[Information given — start]

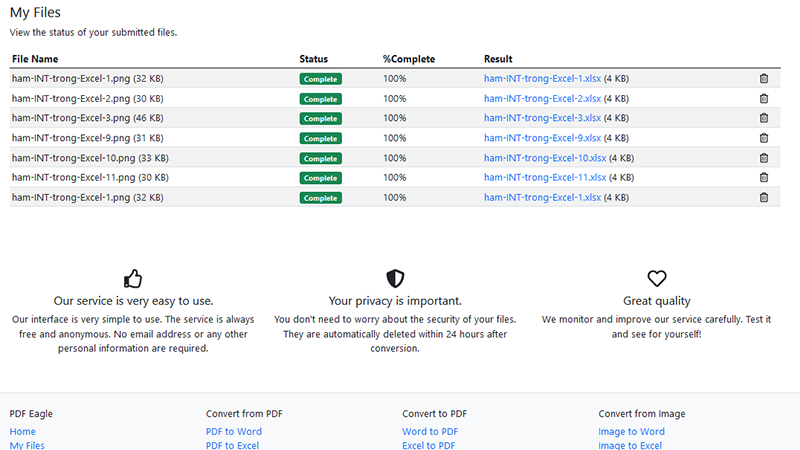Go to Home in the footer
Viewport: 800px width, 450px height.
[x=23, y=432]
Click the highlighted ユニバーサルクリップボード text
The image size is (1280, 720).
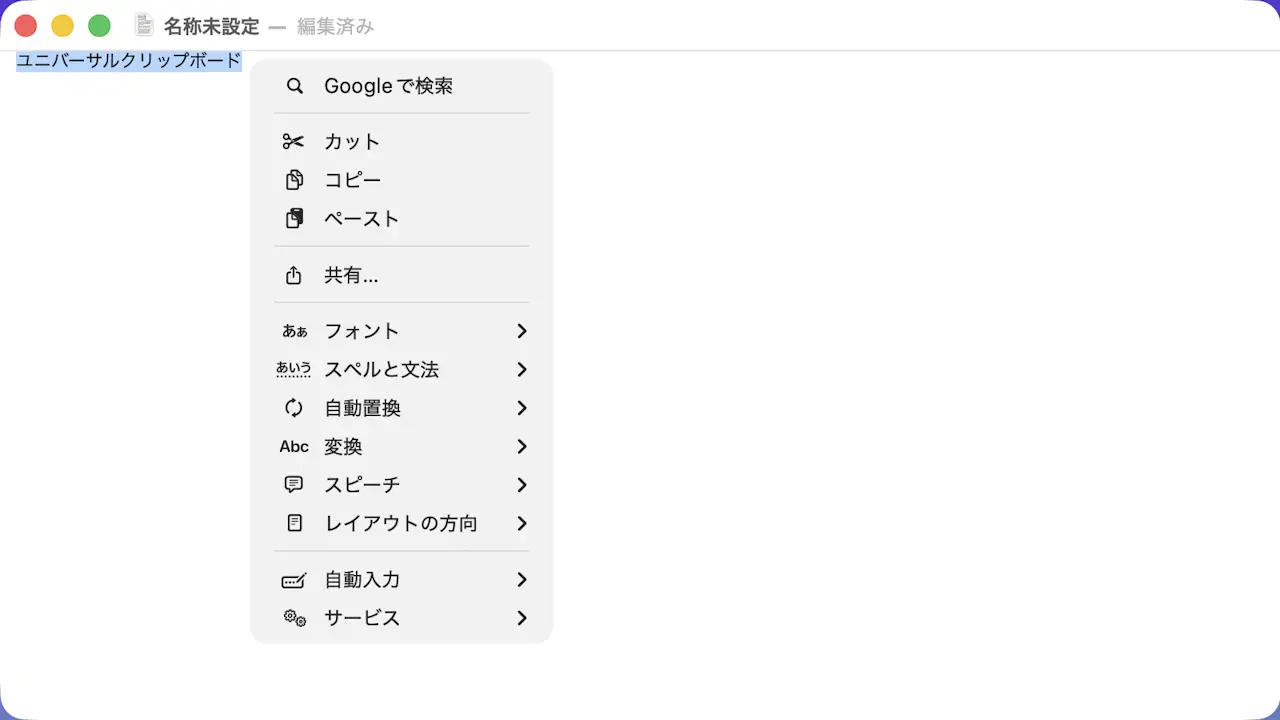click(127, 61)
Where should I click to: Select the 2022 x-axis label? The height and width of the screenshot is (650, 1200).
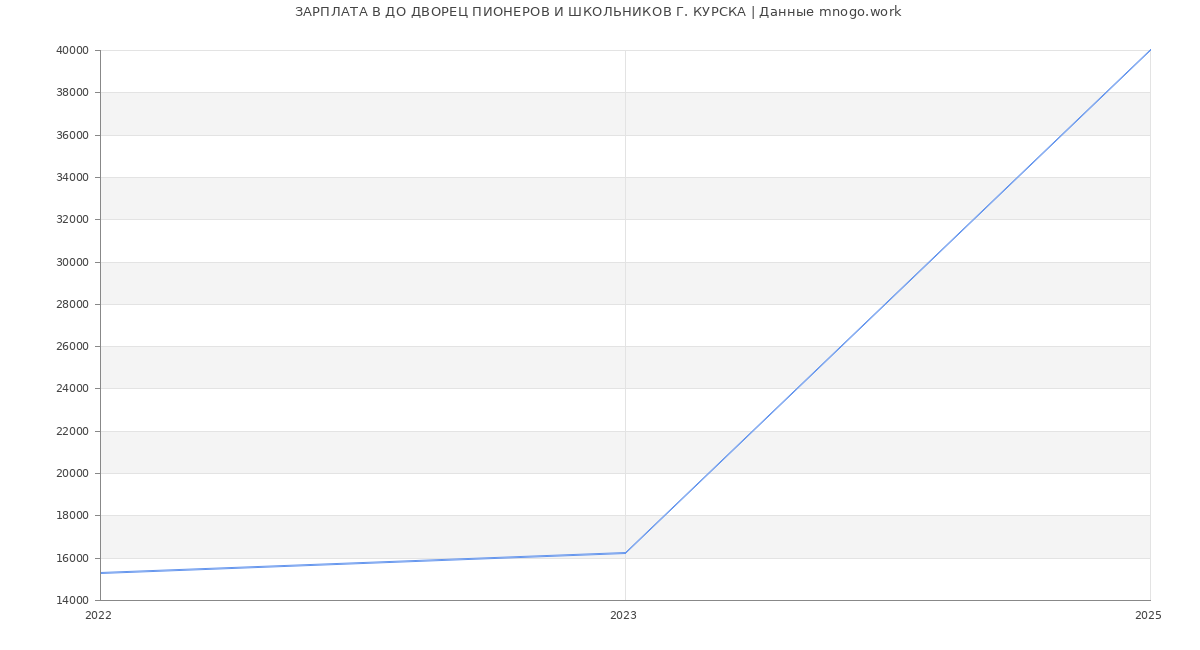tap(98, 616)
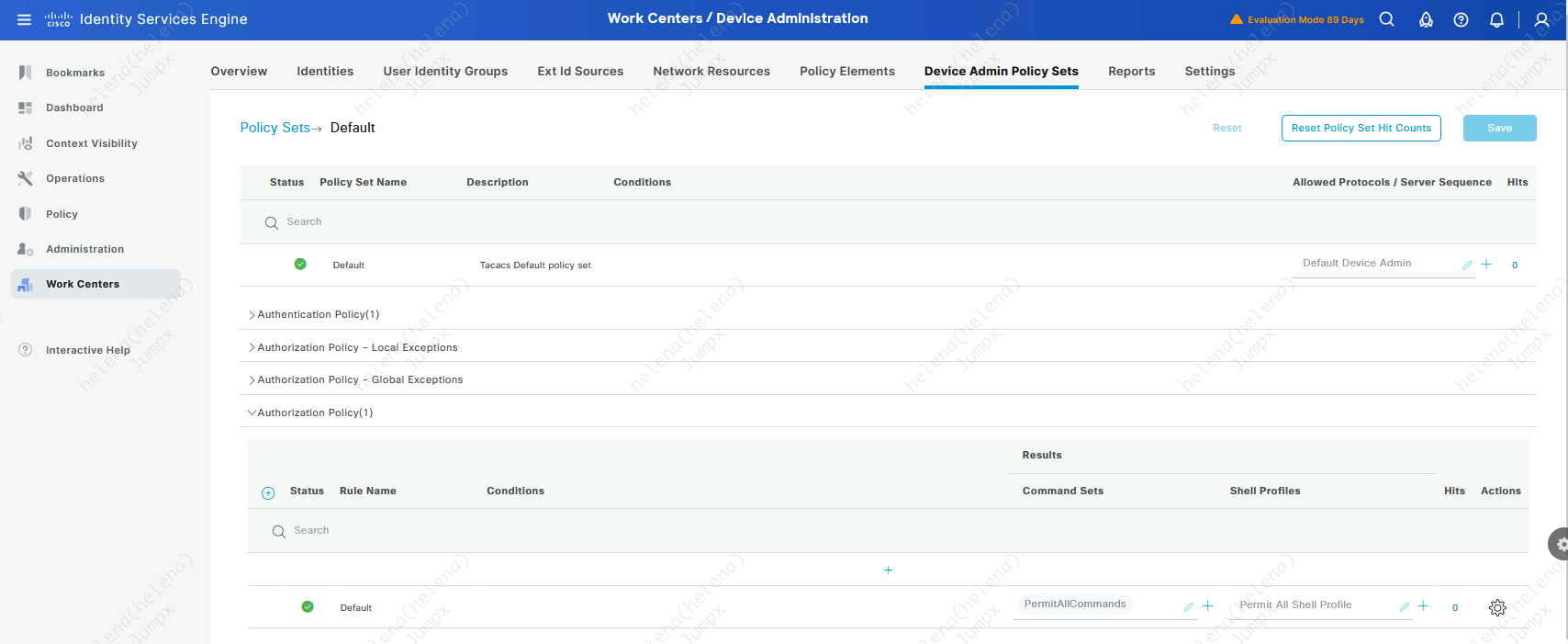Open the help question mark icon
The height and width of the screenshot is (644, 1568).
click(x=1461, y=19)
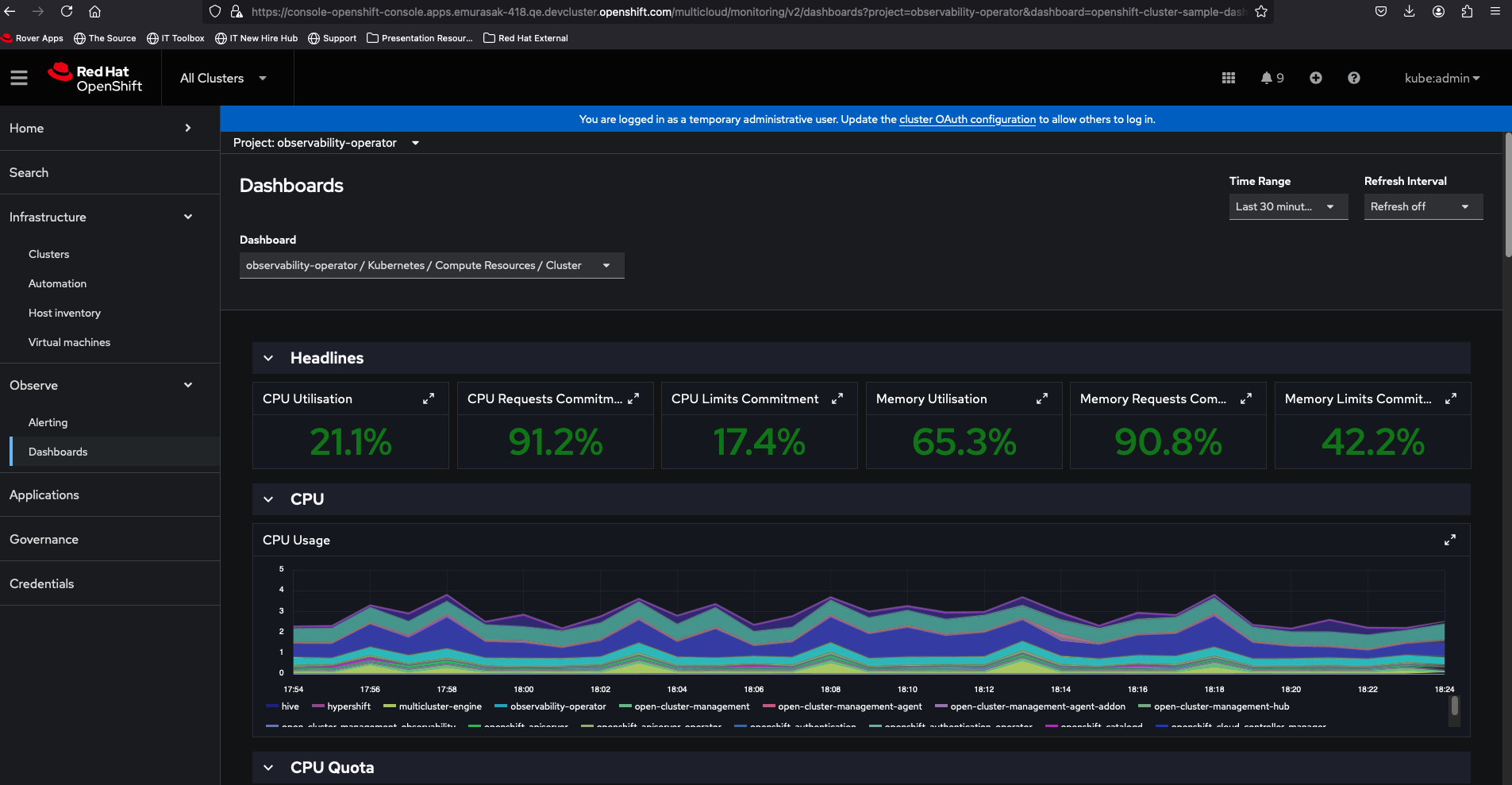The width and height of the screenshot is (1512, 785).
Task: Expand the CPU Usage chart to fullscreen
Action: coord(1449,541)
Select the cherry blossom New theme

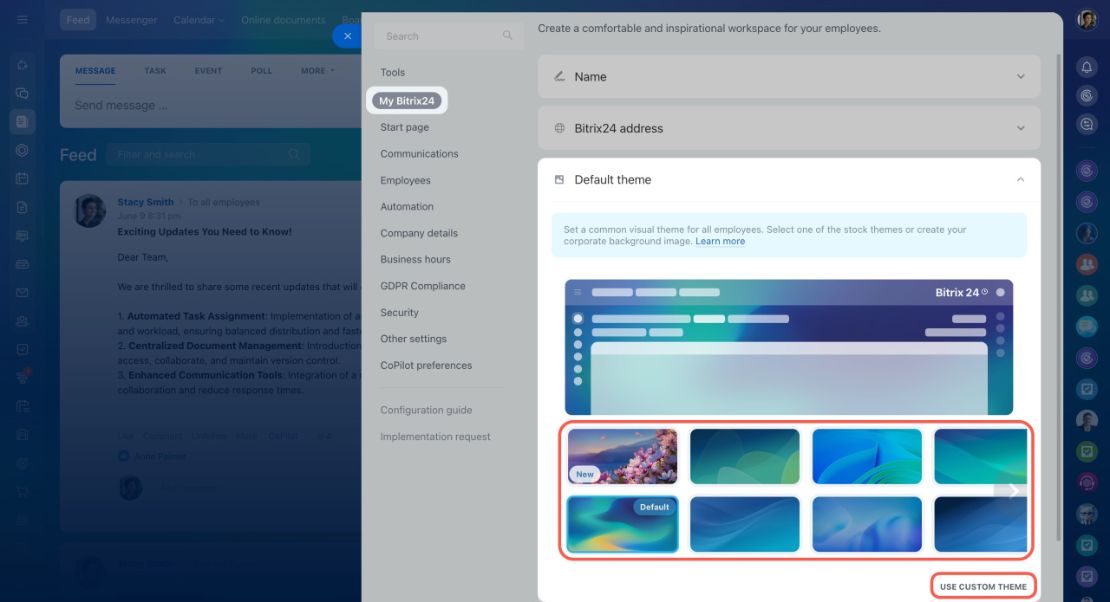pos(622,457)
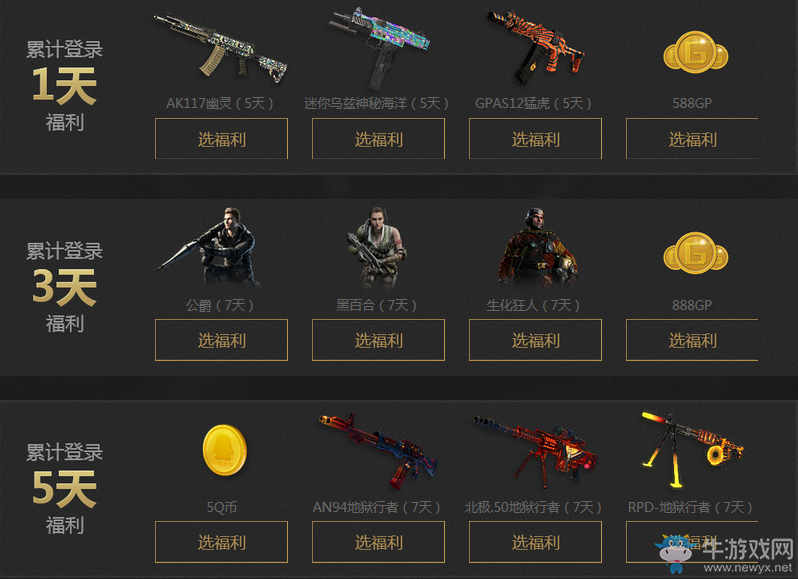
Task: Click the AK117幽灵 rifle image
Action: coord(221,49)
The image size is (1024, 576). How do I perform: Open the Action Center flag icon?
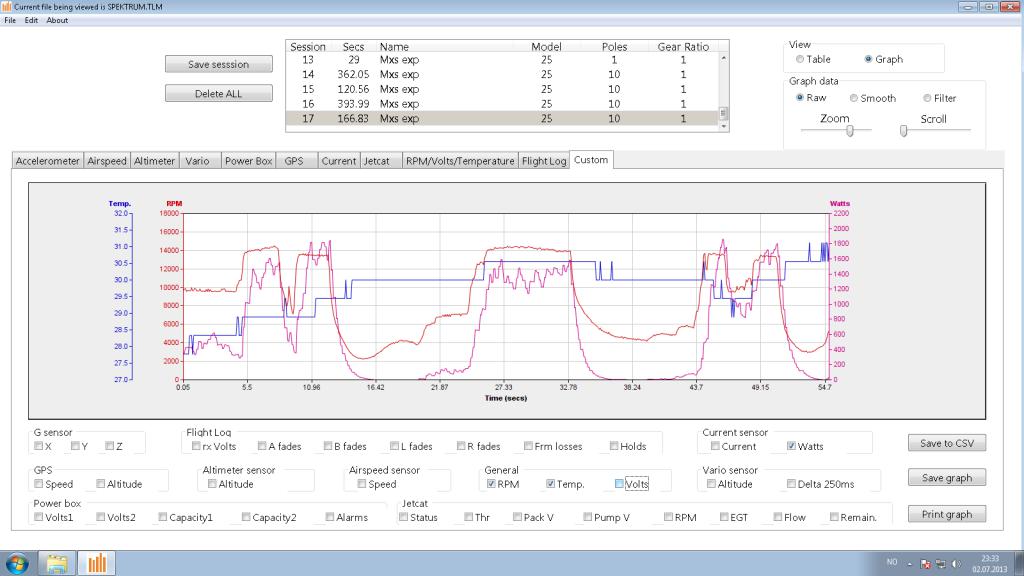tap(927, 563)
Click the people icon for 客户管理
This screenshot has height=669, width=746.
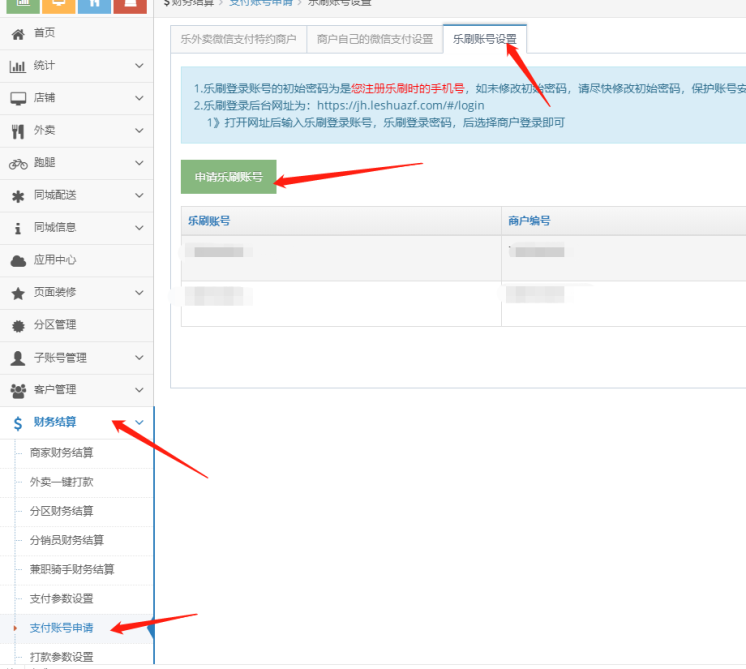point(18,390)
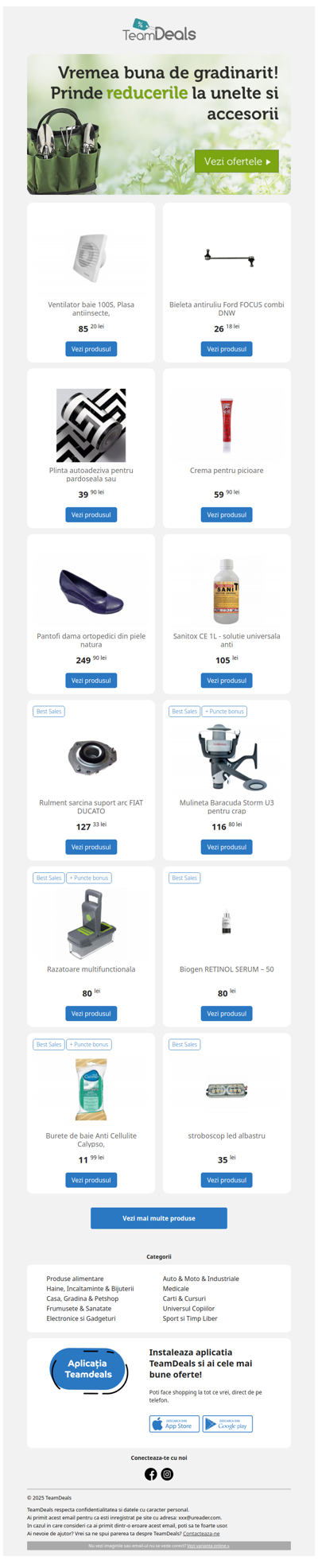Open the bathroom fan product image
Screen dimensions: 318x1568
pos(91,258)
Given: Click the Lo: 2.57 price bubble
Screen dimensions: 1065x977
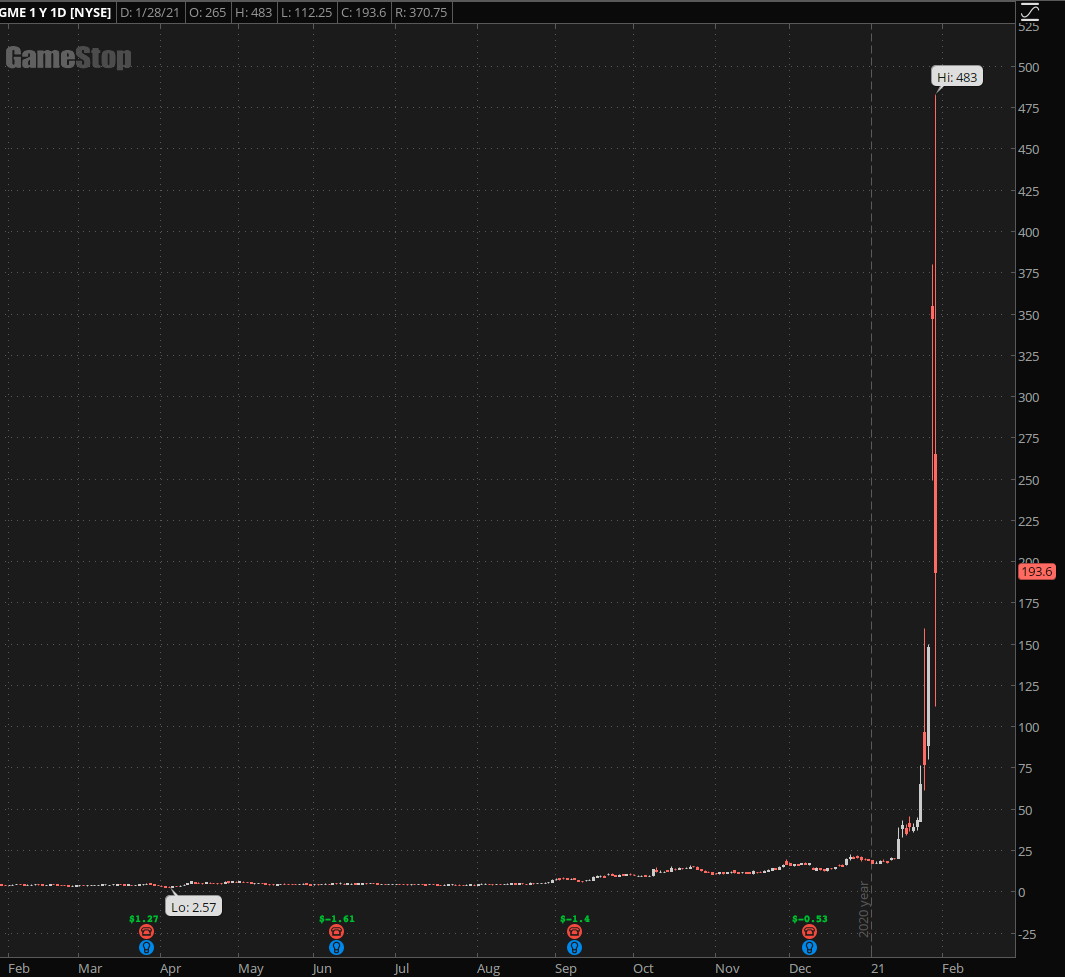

[Information given — finish]

## [Exercise]
Here the lines from the one with "Given: Click the Lo: 2.57 price bubble" through the last line of the data above need to be repeated exactly, both included, and any picture omitted.

## [Task answer]
Given: Click the Lo: 2.57 price bubble
Screen dimensions: 1065x977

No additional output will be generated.